We then looked at the modulation of fixation-break related activity across task conditions. Dopaminergic neurons’ activity was not sensitive to the probability to engage with a task condition (P = 0.98) nor the engagement in the next trial (P = 0.43), and it will not be described further. By contrast, noradrenergic neurons’ evoked activity was positively modulated by the reward size (β = 0.06 ± 0.02, t(83) = 3.64, P < 0.001, significant modulation for 8% of neurons (7% positive/1% negative) (post hoc two-tailed T-test, P < 0.05)) but neither by the effort level nor by the trial number (β(effort level) = −0.01 ± 0.02, t(83) = −0.91, P = 0.37; β(trial number) = −0.04 ± 0.03, t(83) = −1.31, P = 0.20) (Fig. 4B). Note however that the difference between the sensitivity to effort and reward did not reach significance (post-hoc T-test on –β(effort) and β(reward): t(166) = 1.88, P = 0.06). This activity was specific to the onset of the fixation break as there was no modulation of the activity by these task factors in the 300 ms window before the fixation break (effort level: P = 0.50; reward level: P = 0.15; trial number: P = 0.9).

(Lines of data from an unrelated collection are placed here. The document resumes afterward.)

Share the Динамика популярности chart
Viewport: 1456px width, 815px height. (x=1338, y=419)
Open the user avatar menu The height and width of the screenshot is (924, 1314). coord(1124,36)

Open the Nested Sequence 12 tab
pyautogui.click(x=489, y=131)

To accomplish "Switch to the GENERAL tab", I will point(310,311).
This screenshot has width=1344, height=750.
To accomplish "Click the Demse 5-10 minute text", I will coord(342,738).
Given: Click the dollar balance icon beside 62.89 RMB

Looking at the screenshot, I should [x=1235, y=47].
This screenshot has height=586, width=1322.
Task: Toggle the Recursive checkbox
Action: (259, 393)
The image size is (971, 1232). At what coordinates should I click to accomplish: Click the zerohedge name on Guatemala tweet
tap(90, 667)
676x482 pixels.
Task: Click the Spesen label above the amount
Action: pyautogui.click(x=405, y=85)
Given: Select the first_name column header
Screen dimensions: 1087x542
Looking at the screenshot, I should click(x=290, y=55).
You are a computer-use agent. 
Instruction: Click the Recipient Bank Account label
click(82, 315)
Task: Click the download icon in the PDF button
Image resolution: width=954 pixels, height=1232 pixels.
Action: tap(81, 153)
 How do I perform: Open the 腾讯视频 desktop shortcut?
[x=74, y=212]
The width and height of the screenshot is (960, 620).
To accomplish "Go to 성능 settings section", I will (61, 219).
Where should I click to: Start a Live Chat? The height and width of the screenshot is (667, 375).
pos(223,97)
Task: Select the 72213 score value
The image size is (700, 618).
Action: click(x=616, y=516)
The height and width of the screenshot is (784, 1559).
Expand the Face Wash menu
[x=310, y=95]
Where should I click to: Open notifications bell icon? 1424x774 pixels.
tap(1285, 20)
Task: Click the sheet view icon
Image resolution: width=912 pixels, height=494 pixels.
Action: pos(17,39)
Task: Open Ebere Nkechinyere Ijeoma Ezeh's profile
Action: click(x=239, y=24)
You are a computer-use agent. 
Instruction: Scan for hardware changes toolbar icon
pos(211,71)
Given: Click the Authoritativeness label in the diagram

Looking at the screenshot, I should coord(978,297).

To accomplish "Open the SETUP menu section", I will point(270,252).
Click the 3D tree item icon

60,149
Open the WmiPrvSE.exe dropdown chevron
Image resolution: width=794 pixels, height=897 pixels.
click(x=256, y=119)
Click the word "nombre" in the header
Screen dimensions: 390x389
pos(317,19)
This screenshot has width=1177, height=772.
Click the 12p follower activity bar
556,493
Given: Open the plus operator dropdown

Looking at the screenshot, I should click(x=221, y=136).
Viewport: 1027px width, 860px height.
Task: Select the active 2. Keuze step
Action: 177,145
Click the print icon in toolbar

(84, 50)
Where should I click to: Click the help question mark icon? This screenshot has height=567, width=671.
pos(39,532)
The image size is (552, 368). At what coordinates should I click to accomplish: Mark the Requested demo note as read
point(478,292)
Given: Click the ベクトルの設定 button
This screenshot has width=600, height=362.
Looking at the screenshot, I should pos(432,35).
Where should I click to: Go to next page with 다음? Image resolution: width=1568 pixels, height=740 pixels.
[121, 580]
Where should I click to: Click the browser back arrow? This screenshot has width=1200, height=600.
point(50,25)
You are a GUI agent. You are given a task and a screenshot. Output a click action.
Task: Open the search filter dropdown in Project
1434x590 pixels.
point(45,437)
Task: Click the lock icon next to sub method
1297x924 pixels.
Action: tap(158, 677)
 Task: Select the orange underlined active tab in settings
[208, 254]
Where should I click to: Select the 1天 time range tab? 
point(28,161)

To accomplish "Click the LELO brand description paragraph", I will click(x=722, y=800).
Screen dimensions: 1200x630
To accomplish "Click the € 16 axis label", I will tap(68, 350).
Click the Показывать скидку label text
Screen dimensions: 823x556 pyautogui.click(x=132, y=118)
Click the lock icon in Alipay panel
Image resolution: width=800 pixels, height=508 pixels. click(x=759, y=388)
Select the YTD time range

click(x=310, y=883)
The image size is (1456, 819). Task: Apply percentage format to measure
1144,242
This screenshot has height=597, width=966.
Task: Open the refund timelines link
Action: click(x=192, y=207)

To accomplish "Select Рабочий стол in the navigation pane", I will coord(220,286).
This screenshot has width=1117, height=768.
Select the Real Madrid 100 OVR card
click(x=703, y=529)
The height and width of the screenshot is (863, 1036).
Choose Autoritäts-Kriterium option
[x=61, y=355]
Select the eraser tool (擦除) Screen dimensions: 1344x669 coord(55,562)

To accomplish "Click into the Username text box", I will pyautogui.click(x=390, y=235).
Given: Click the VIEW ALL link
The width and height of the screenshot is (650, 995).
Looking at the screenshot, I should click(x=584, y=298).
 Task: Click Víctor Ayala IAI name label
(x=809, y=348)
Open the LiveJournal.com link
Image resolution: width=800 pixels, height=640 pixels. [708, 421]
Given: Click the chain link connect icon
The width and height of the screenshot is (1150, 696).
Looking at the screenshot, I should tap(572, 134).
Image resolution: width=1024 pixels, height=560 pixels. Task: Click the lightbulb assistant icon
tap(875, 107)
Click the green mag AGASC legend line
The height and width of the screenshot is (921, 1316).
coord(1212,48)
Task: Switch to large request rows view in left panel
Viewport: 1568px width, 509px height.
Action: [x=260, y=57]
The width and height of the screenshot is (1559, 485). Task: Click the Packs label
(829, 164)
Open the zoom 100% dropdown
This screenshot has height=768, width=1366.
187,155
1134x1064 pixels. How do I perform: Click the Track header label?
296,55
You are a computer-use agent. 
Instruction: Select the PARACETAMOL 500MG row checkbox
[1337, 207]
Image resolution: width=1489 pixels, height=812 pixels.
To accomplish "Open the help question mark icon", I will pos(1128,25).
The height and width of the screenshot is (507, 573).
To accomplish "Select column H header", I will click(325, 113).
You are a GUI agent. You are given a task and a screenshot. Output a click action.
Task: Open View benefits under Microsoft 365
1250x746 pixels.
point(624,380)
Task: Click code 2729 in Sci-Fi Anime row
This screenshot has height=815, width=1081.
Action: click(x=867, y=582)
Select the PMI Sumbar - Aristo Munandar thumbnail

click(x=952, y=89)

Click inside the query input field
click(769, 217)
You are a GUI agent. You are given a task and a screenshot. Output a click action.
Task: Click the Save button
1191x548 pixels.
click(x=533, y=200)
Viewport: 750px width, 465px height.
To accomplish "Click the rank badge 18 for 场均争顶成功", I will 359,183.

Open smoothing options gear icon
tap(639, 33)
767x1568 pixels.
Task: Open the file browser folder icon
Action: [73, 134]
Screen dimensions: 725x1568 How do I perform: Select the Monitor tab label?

Noradrenergic Neuron Activity Predicted the Engagement on the Current and the Next Trial
Finally, we examined the relationship between fixation-break evoked activity and the probability, across sessions, which the monkeys engaged on the next trial. Here again, we only looked at fixation break events that occurred after cue onset, meaning that the monkeys always knew the task condition at the time of the fixation break.
We found a significant positive effect of the probability to engage given the task condition on LC activity at the time of the fixation break (β = 0.05 ± 0.02, t(83) = 2.79, P = 0.007, significant modulation for 11% of neurons (11% positive/0% negative) (post-hoc two-tailed T-test, P < 0.05)). In other words, the more monkeys tended to engage in a specific task condition, the more noradrenergic neurons would be active if a fixation break occurred in this task condition. This effect was also present in the prefixation break activity (−300–0 ms to fixation break) (β = 0.05 ± 0.02, t(83) = 2.49, P = 0.01, significant modulation for 19% of neurons (12% positive (30% of which show also a significant positive effect after fixation break)/7% negative)), suggesting that it appeared after cue onset, in line with the fact that noradrenergic neurons also displayed a positive relation with task engagement at the time of the cue onset (Fig. 2B). Indeed, we found a significant positive correlation (r = 0.33, P = 0.002) between the sensitivity to the probability to engage at the time of cue and at the time of the post-fixation break (Fig. 5B). In short, noradrenergic neurons were activated both at cue onset and at the fixation break when it occurred. They tended to be more active in conditions associated with a greater probability of engagement, both at the cue onset and at the time of fixation break, and these two responses were correlated across the population of LC neurons.
Given this strong relation between LC activity and probability of engagement in the current trial when monkeys erroneously break fixation, we were interested to examine whether this activity could also predict monkeys’ engagement in the following trial. After a fixation break, two things could happen on the next trial (and therefore in the same task condition): monkeys could now choose to engage with the same task condition or could again reject the offer (Fig. 5A). We therefore examined if LC activity at the time of fixation break could provide information about engagement in the next trial, over and above task condition.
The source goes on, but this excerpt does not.